列举2012的重要的中文书籍,还必须提到《张春桥姚文元实传》。作者史云為二人合写一部传记的灵感来自汉代司马迁《史记》中的合传。他说,张、姚无论从共同活动,思想感情,还是从个人经历、从属的社会群体来看,都非常相同。书中透露一个鲜為人知的真相:张春桥三十岁前右眼就失明,姚文元十几岁右耳便失聪。文革十年就是这两个一瞎一聋,用仅存的「左」眼、「左」耳俯视天下、倾听动向,写出了一篇又一篇的「无产阶级司令部檄文」,搅得周天寒彻,满神州都是怨。
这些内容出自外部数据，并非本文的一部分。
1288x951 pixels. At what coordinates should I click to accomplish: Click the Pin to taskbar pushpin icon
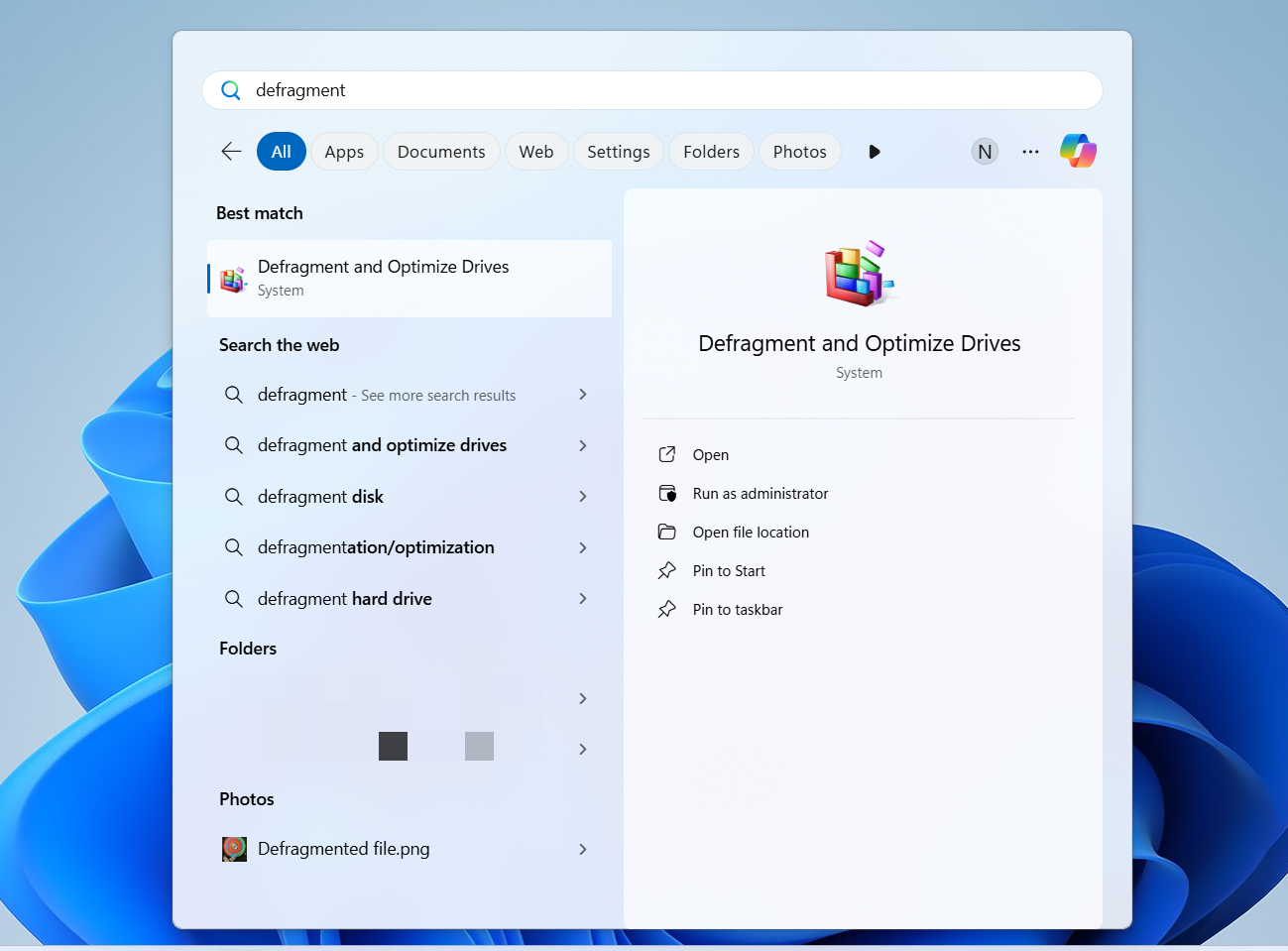click(x=667, y=609)
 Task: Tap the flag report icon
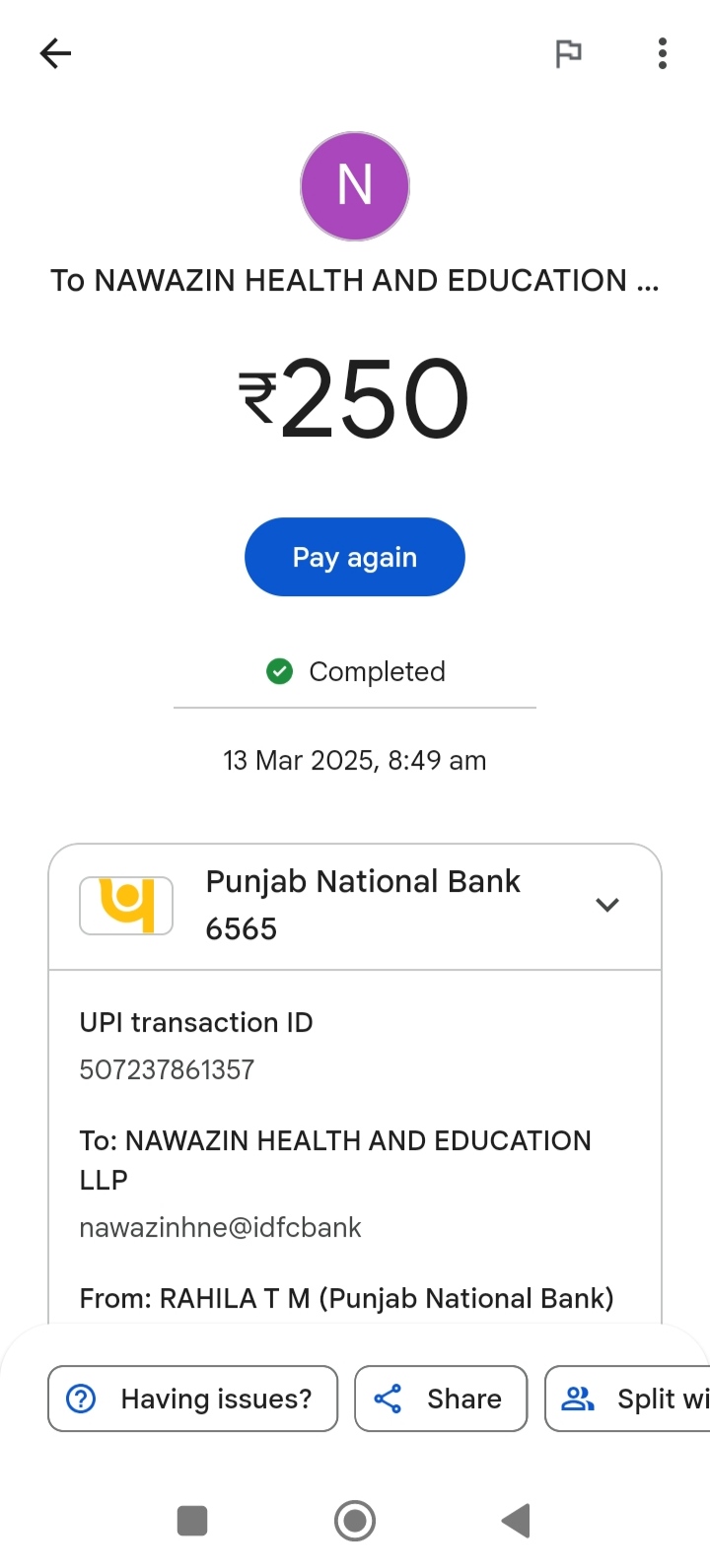pyautogui.click(x=568, y=53)
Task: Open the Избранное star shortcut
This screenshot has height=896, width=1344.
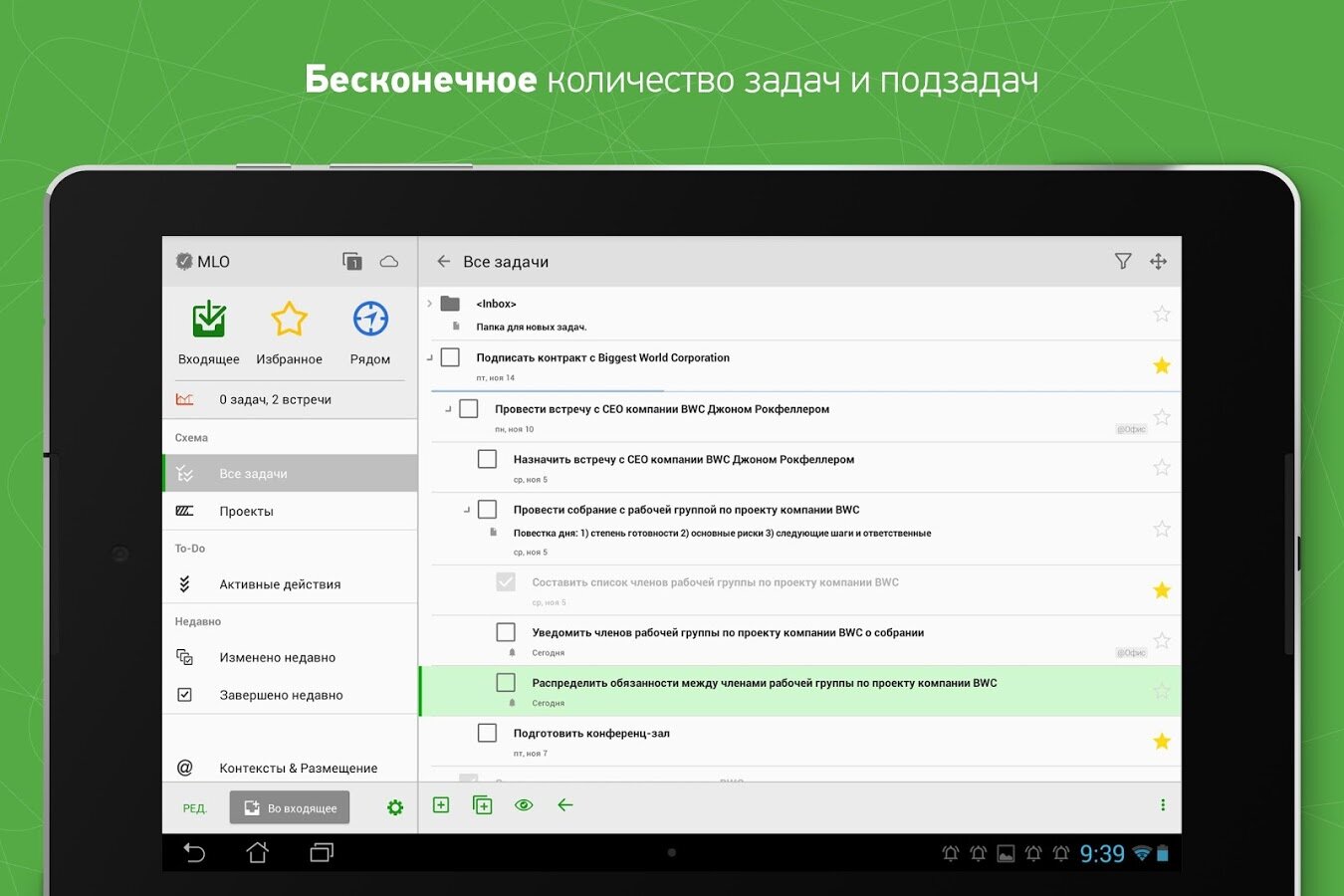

不同于文革旗手,毛夫人江青及王洪文,没有上过大学的张、姚是较早参加革命的文学青年。人们今天大可蔑视他们文章的「假、大、空」,但他们确实靠自我修炼「成才」,即便「书生祸国」也算惊天动地,甚至厉声喝斥过「红军之父」朱德等元老。在对二人的评价上,作者力争实事求是,称张、姚属於一种历史现象。退一万步看,世上即使没有张、姚,但只要有「左」的土壤和环境,也会滋生「赵春桥」、「钱文元」之类。这是另一种「自然史使然」。另外,书中认為,过去当局称张春桥是「叛徒」或「混入党内」,属於扣政治帽子。姚文元四九年前参加学生运动确是进步表现,其动机也可信。作者还认為,武力解决四人帮在党内不合程序,但文革令党内程序荡然无存在先。清除刘少奇,邓小平,陶铸 贺龙? 林彪等,没有一个是按正式会议和正常程序决定的。于是,「以其人之道,还治其人之身」的规律起作用了﹐但这绝不是法治。

好书是民间论述也是中国思考,它们重提已被遗忘的历史,从民国到中共建政时的中华理想;它们追溯史上包括近现代史上出现过的清廉政治,清贫人生,清洁精神,包括「夜不闭户?路不拾遗」的社会安定。《大民小国》书中摘取一段这样的网文,因為「中国能出谭嗣同这样的人物,让我从美国彻底地回归了中国。我不再认為美国才是中国的希望,我认為谭嗣同已经是中国的希望」。